CAMAGÜEY.- José Ernesto Alonso Zayas debía ser un príncipe como manda su formación de ballet clásico, pero al graduarse de la Academia Vicentina de la Torre, en esta ciudad, la ubicación para el servicio social significó un cambio radical para su ardua postura artificial. Al parecer no tendría cabida en el Ballet Folklórico de Camagüey, donde la posición de equilibro es otra, aunque cómoda, por cierto, por herencia del arte danzario original.

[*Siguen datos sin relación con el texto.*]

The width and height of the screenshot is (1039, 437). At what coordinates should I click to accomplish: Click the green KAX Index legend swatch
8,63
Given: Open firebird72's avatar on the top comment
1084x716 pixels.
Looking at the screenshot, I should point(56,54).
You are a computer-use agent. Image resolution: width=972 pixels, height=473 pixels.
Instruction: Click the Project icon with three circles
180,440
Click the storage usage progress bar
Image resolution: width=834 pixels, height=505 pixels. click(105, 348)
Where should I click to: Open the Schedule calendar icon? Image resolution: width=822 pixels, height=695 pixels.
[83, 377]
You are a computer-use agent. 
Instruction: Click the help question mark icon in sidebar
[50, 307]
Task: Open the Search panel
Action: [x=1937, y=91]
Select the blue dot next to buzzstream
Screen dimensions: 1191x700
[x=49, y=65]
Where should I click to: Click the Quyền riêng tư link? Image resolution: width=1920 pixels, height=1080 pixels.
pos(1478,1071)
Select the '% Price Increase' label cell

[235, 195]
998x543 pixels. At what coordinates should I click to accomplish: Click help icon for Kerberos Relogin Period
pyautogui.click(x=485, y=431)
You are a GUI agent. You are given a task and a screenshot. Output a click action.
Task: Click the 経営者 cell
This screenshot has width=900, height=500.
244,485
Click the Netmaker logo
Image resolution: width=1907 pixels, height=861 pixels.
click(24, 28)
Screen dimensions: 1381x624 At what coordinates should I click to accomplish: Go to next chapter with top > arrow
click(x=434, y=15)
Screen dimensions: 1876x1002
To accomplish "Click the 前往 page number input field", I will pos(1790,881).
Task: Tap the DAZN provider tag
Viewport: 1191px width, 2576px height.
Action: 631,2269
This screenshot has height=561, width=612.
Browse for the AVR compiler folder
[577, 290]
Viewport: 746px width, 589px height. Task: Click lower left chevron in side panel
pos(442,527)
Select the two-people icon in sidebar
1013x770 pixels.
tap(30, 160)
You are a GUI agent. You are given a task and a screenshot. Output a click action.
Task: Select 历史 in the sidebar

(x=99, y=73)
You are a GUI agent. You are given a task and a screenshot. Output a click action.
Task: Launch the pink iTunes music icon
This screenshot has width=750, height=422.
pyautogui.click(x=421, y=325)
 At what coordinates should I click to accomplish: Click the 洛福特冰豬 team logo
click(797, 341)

“Me costó trabajo, porque llegué con nueve años de preparación clásica. Al principio me decían La Tour Eiffel en África. En un ensayo de Con quien sabe no se juega, alguien de la parte de atrás me gritó ´Príncipe, sal del castillo y conviértete en negro del barracón´. Desde ese día llevo la imagen clásica a la puesta en escena de folclor. Montando Oyá Yansán , me acordaba del cuerpo de baile del segundo acto de Gisselle, y para mí convertí las Willis en las Oyá. Empecé a entender cómo era mi camino en el folclor hasta el bailarín que soy”.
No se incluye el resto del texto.